▶ EXERCÍCIO: Liste todos os tributos citados na notícia sobre a Petrobras, com o nome de cada um como aparece nela.

▶ TEXTO PARA LEITURA:
§
Opção da Petrobras não foi isolada e pode parar na Justiça
Valor Econômico - 13/5/2009
A iniciativa da Petrobras de alterar a contabilização das variações cambiais no cálculo do Imposto de Renda (IR) e da Contribuição Social sobre o Lucro Líquido (CSLL) foi tomada por outras companhias e deve gerar uma nova disputa entre Receita Federal e empresas. No caso da Petrobras, a mudança deu origem a um crédito tributário utilizado entre dezembro e março para compensar R$ 3,94 bilhões em PIS/Cofins e Cide, segundo informações da companhia.
O saldo de crédito tributário foi obtido depois que a Petrobras resolveu mudar a forma de contabilização das variações cambiais. No início de 2008, os valores eram apurados pela companhia pelo regime de competência. Isso significa que as variações cambiais de valores de direitos a receber e de obrigações a pagar eram considerados para IR e CSLL assim que reconhecidos formalmente pela contabilidade.
No decorrer de 2008, porém, a Petrobras foi para o regime de caixa, pelo qual esses valores são considerados para IR e CSLL somente quando liquidados. Ou seja, quando efetivamente recebidos ou pagos. Como a mudança foi feita num quadro de valorização do dólar, o regime de caixa trouxe uma vantagem fiscal para a empresa, que fechou o ano com resultados tributáveis menores, dando origem a um crédito a seu favor. Em relação ao regime aplicado em 2009, a empresa informa que "essa decisão pode ser tomada pela companhia até o dia 30 de junho de 2010".
§
▶ LINHAS DE DADOS:
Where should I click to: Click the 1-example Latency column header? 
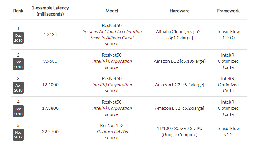(x=50, y=11)
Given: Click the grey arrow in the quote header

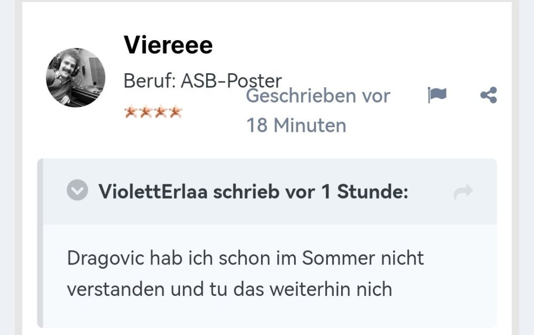Looking at the screenshot, I should (x=463, y=192).
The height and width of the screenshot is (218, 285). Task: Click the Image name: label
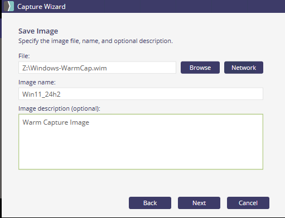[37, 82]
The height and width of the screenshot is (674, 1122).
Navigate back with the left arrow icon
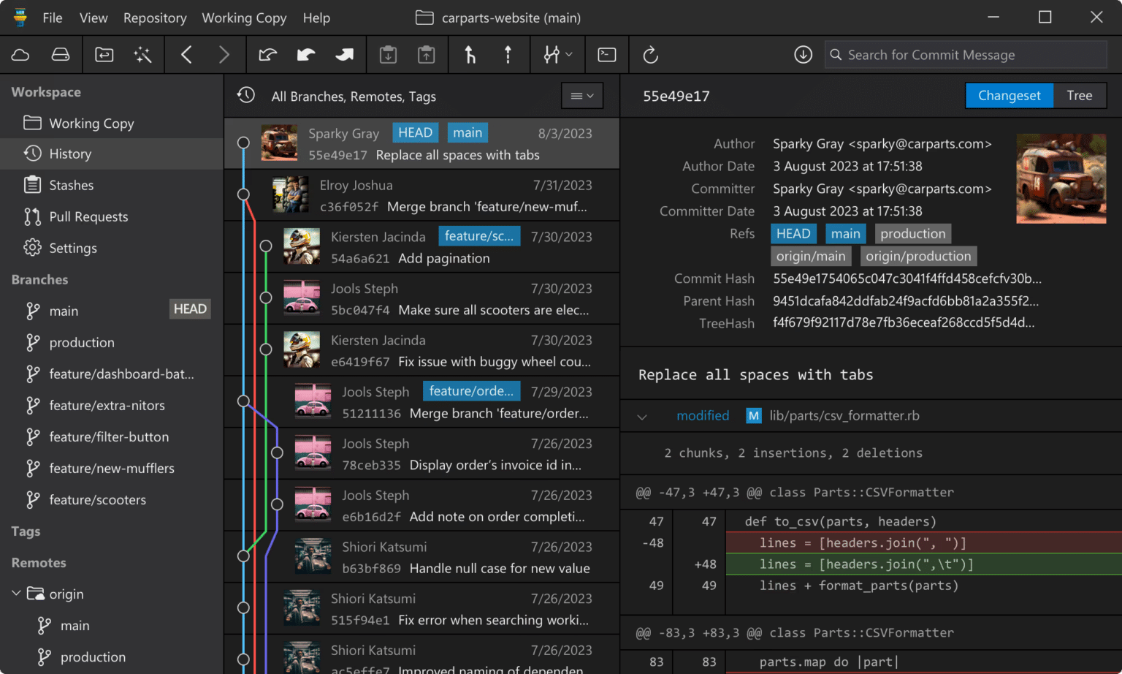(x=186, y=54)
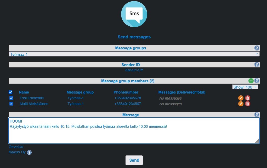Open help icon beside Sender-ID header

(257, 65)
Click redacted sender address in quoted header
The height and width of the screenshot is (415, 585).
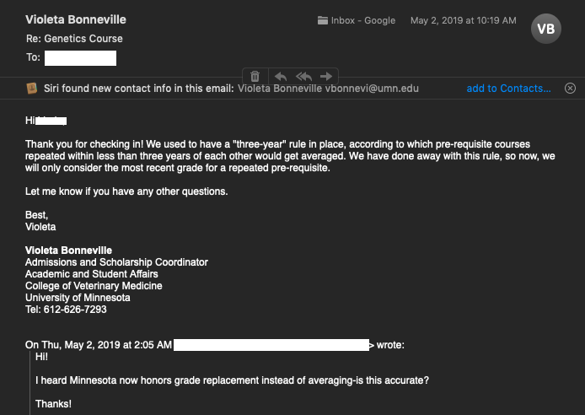(x=271, y=345)
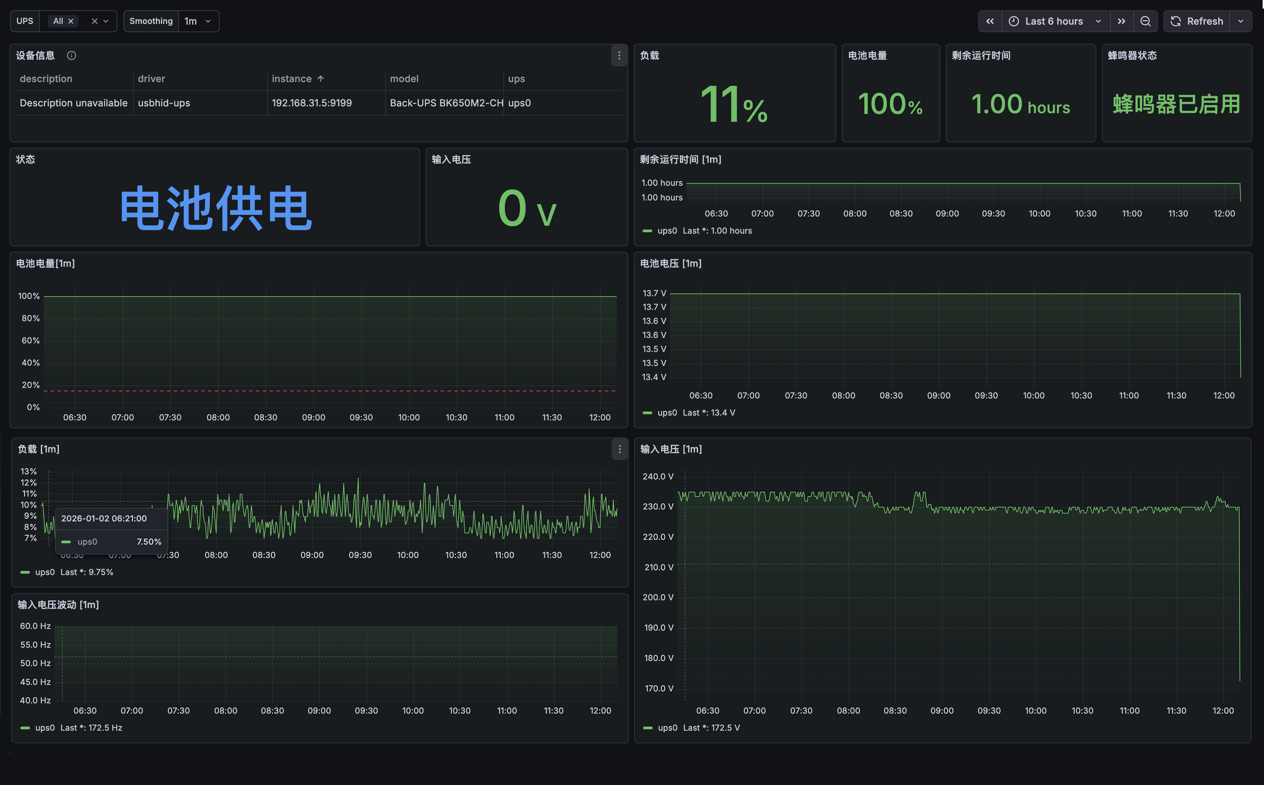Click the zoom out time range icon

click(x=1145, y=21)
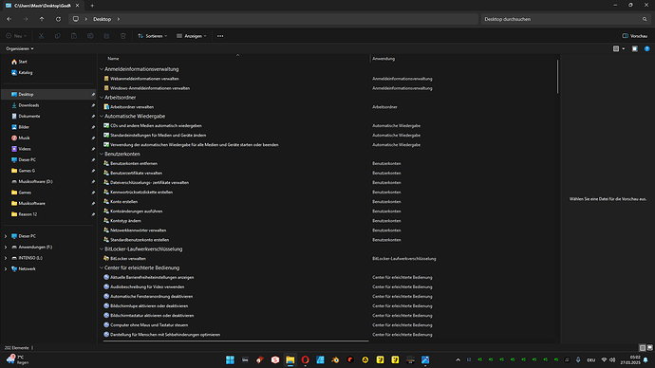The image size is (655, 368).
Task: Expand Dieser PC in navigation tree
Action: (x=6, y=236)
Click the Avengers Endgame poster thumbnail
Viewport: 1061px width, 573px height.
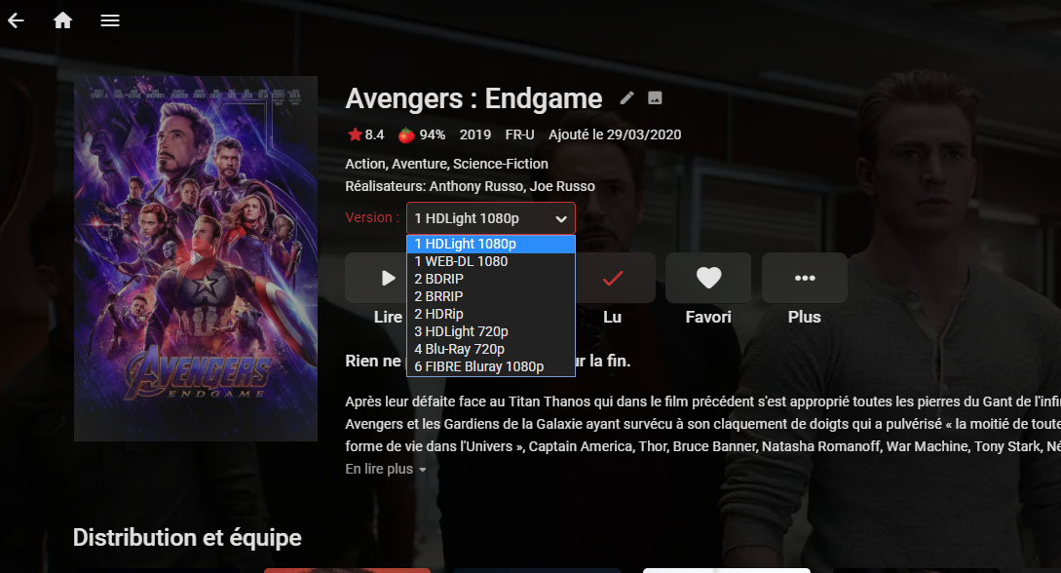(196, 258)
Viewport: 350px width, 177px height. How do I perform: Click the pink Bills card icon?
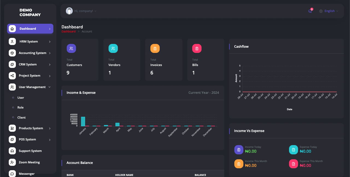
§
▶ RESPOSTA:
- Imposto de Renda (IR)
- Contribuição Social sobre o Lucro Líquido (CSLL)
- PIS
- Cofins
- Cide